*Task*
In the thread below on cloud hosting versus VPS hosting, print the passage starting with "In my mind always" and going on through "HD, and Network.".

# What is dirrerent beetween Cloud hosting & VPS Hosting?



## Reseller99 (Feb 13, 2016)

In my mind always one question arise different between Cloud hosting vs VPS hosting. if any body know then i requested to please describe in details.


----------



## VPSclub (Feb 13, 2016)

Scalability is the main difference.


Cloud hosting is a utility where a cloud service vendor provides a virtual machine instance that does not have fixed computing attributes. While there may be a minimum or maximum size configuration for the server, the virtual machine computing configuration can grow or shrink dynamically dependent on the resources requested by the application. The billing method for the resources is based on usage over a period of time for the CPU, RAM, HD, and Network.


VPS or managed virtual servers are delivered as a traditional managed server although running as a virtual server, typically in a multi-tenant environment. The customer will order the server with fixed attributes and alter those attributes manually, when necessary. Vendors will typically price this service as individual components associated with the machine or as a service bundle and the resources are guaranteed to be available.

*Rows*
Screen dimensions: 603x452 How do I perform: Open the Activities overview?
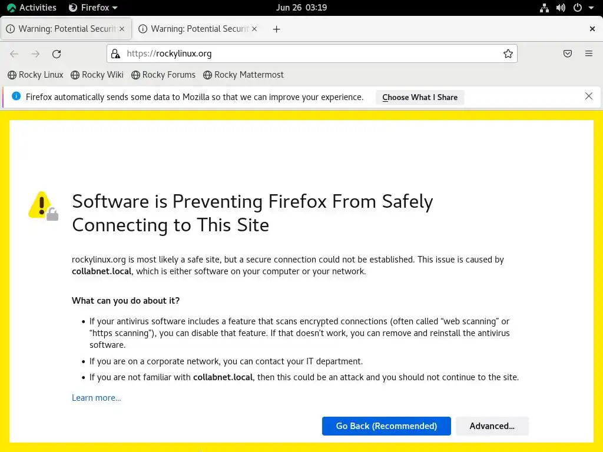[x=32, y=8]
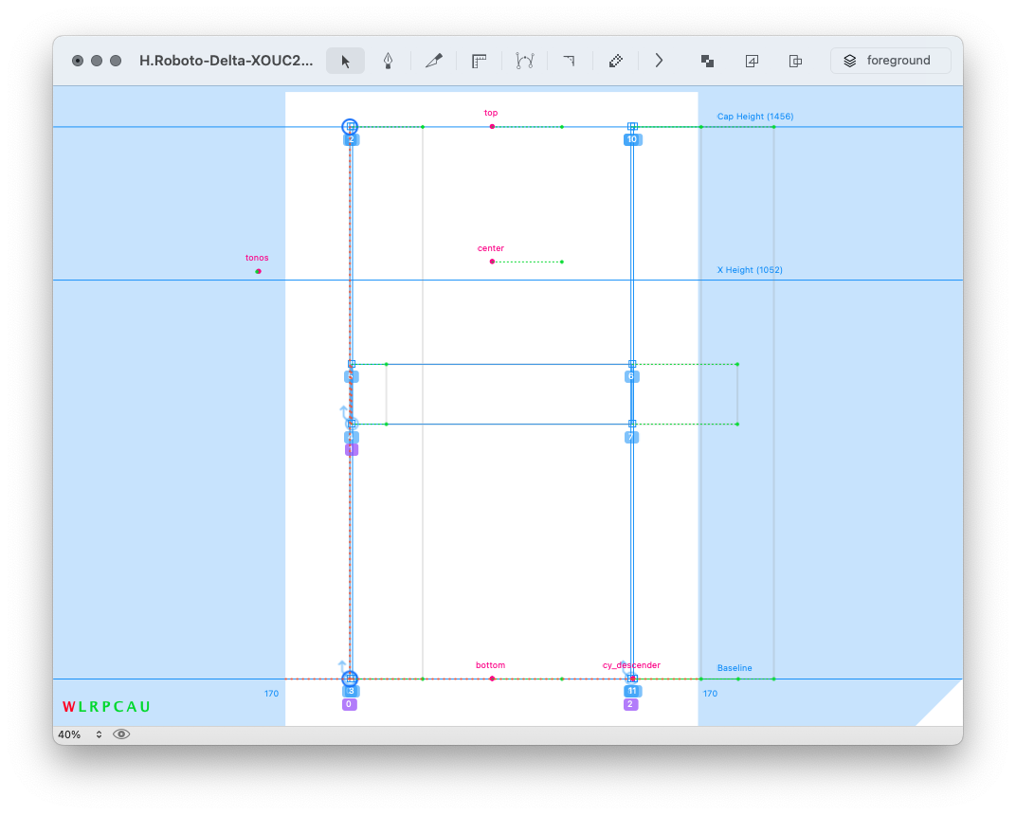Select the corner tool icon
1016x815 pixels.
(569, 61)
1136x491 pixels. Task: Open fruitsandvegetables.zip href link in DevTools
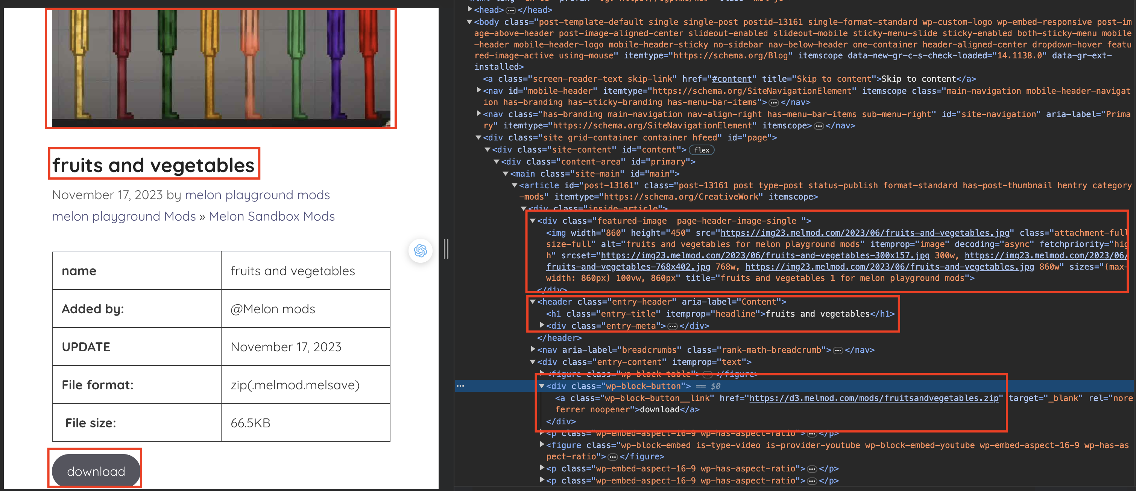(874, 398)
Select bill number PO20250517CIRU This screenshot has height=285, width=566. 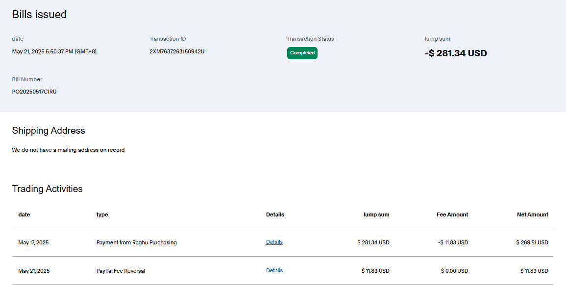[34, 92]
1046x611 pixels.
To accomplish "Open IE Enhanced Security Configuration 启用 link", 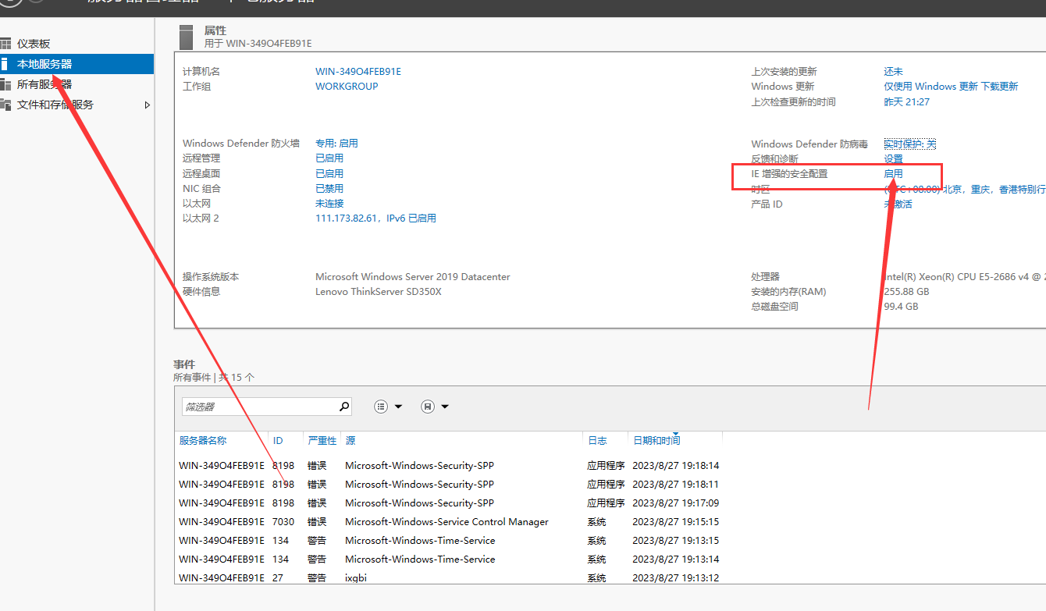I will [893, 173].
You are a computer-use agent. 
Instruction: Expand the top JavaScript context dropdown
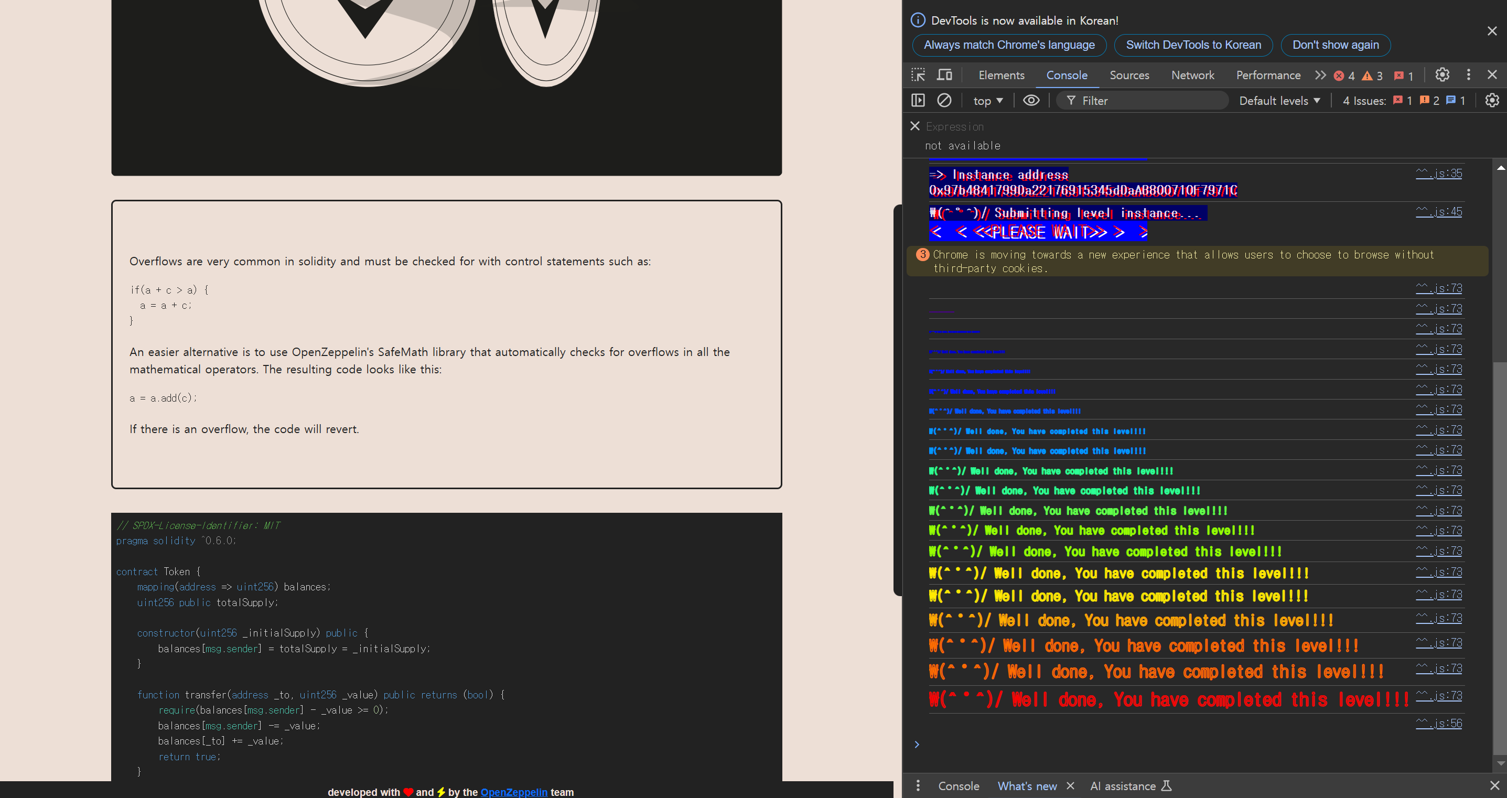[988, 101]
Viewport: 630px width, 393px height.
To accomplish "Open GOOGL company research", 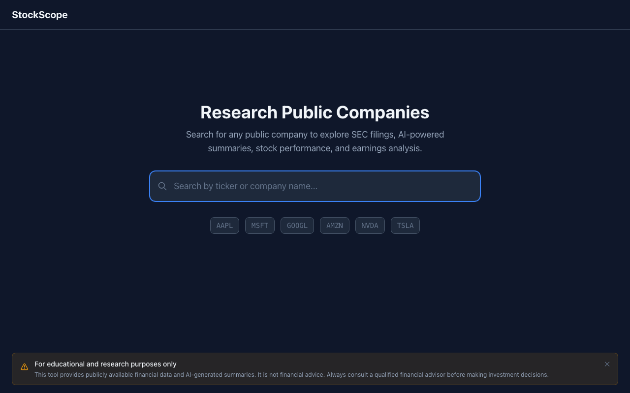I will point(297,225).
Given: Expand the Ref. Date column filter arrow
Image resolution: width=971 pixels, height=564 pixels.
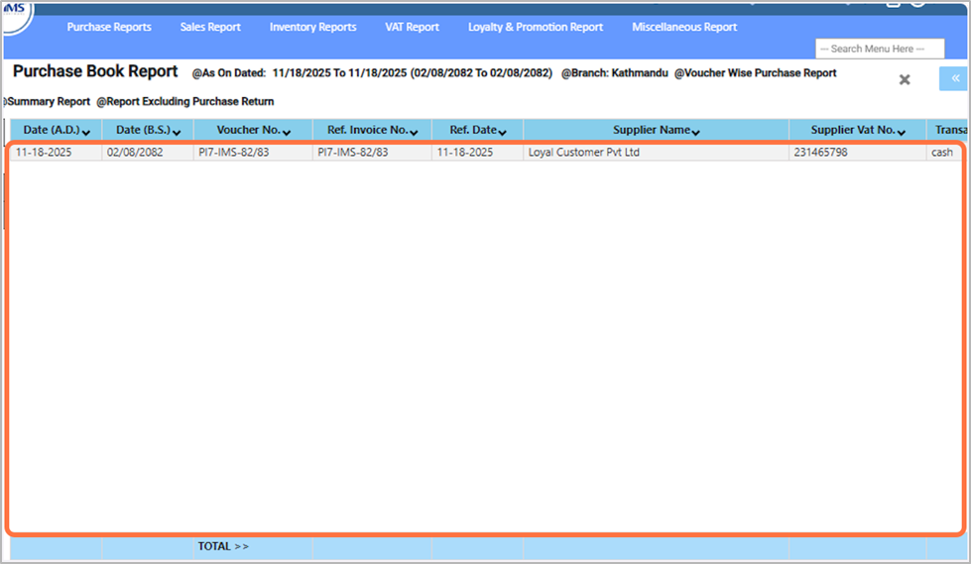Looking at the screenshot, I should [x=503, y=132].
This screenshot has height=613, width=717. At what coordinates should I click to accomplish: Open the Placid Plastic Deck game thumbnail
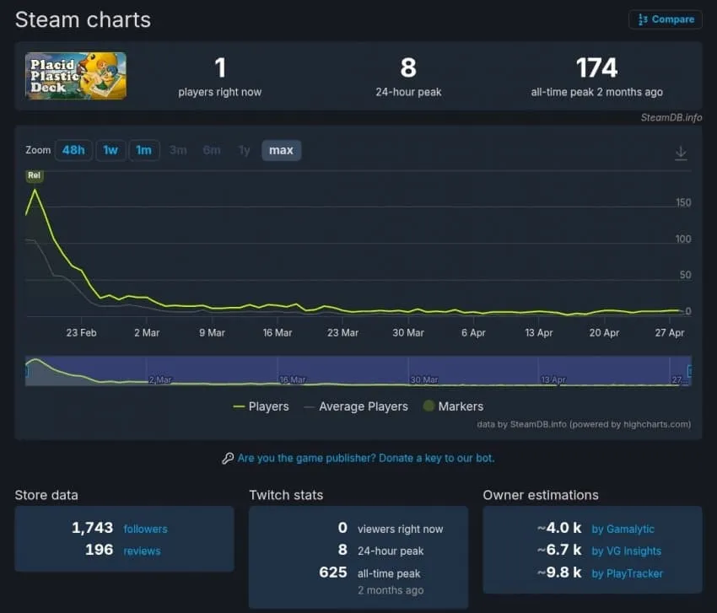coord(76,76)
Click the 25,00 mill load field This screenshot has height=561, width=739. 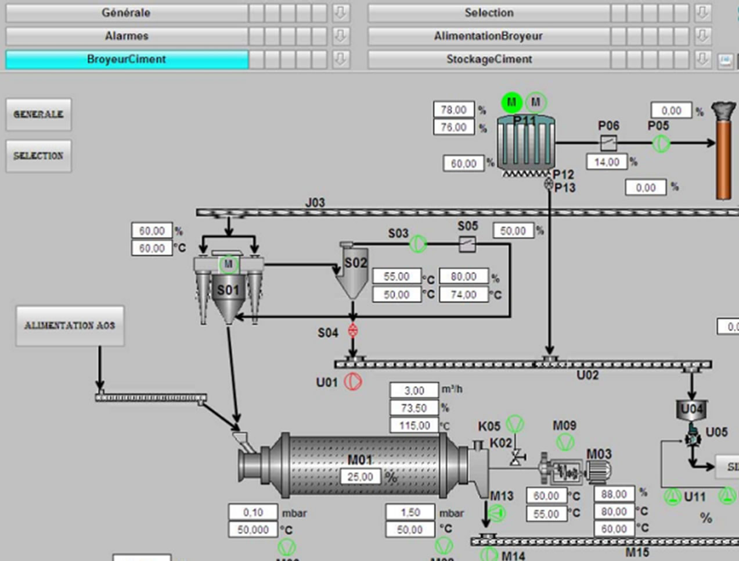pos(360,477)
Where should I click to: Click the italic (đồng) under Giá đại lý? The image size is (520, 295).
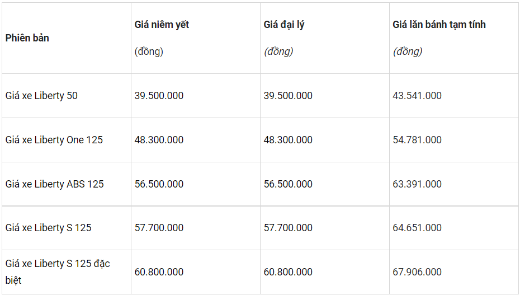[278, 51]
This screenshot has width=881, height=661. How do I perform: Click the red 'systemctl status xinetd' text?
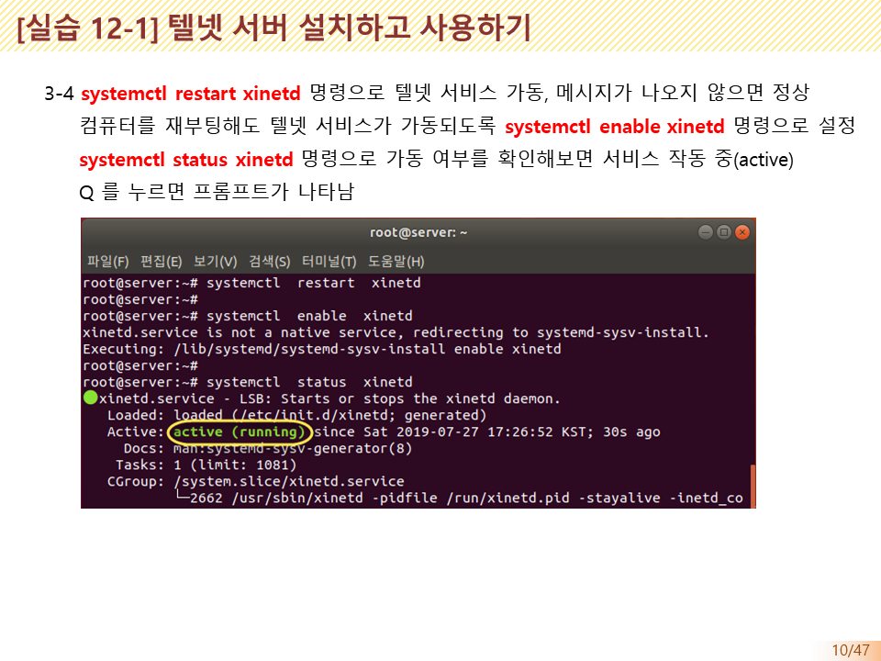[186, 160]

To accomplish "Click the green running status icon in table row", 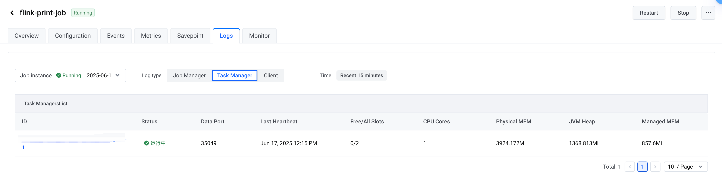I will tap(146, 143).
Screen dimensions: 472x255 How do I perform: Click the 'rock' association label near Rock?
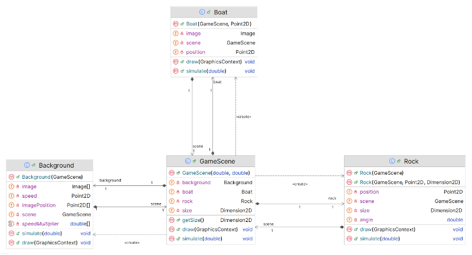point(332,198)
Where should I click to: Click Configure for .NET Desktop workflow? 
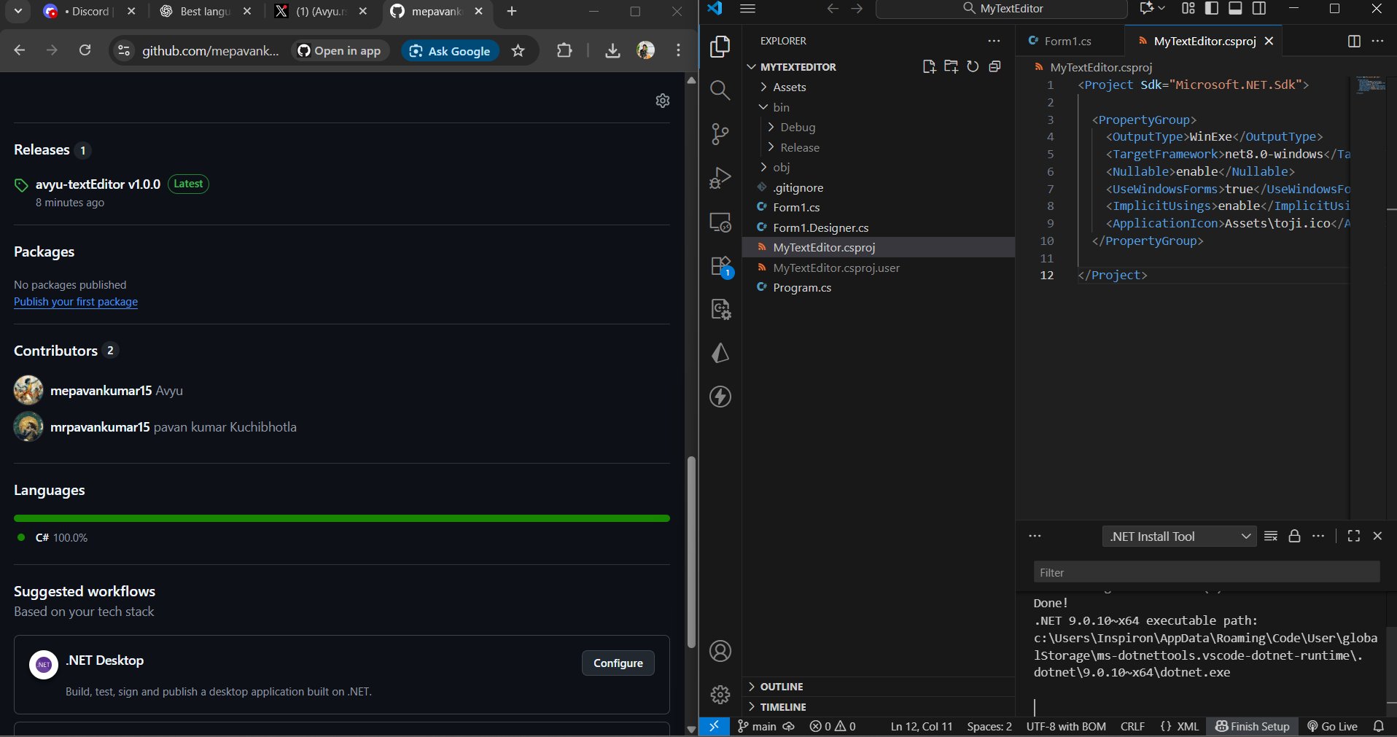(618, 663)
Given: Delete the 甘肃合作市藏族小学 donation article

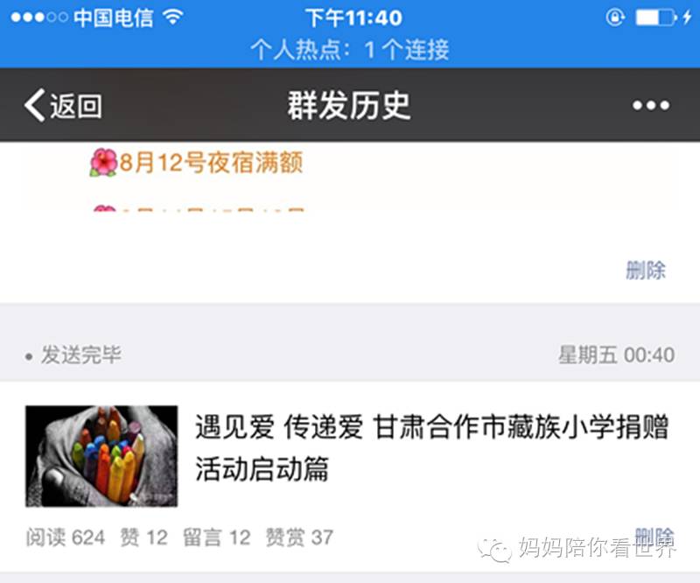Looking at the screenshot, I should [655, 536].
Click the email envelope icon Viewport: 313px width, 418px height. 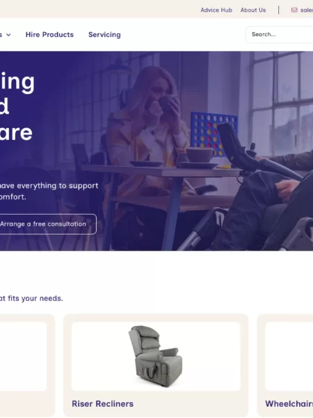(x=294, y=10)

*Reply to the exercise*
In my mind always one question arise different between Cloud hosting vs VPS hosting. if any body know then i requested to please describe in details.


----------



## VPSclub (Feb 13, 2016)

Scalability is the main difference.


Cloud hosting is a utility where a cloud service vendor provides a virtual machine instance that does not have fixed computing attributes. While there may be a minimum or maximum size configuration for the server, the virtual machine computing configuration can grow or shrink dynamically dependent on the resources requested by the application. The billing method for the resources is based on usage over a period of time for the CPU, RAM, HD, and Network.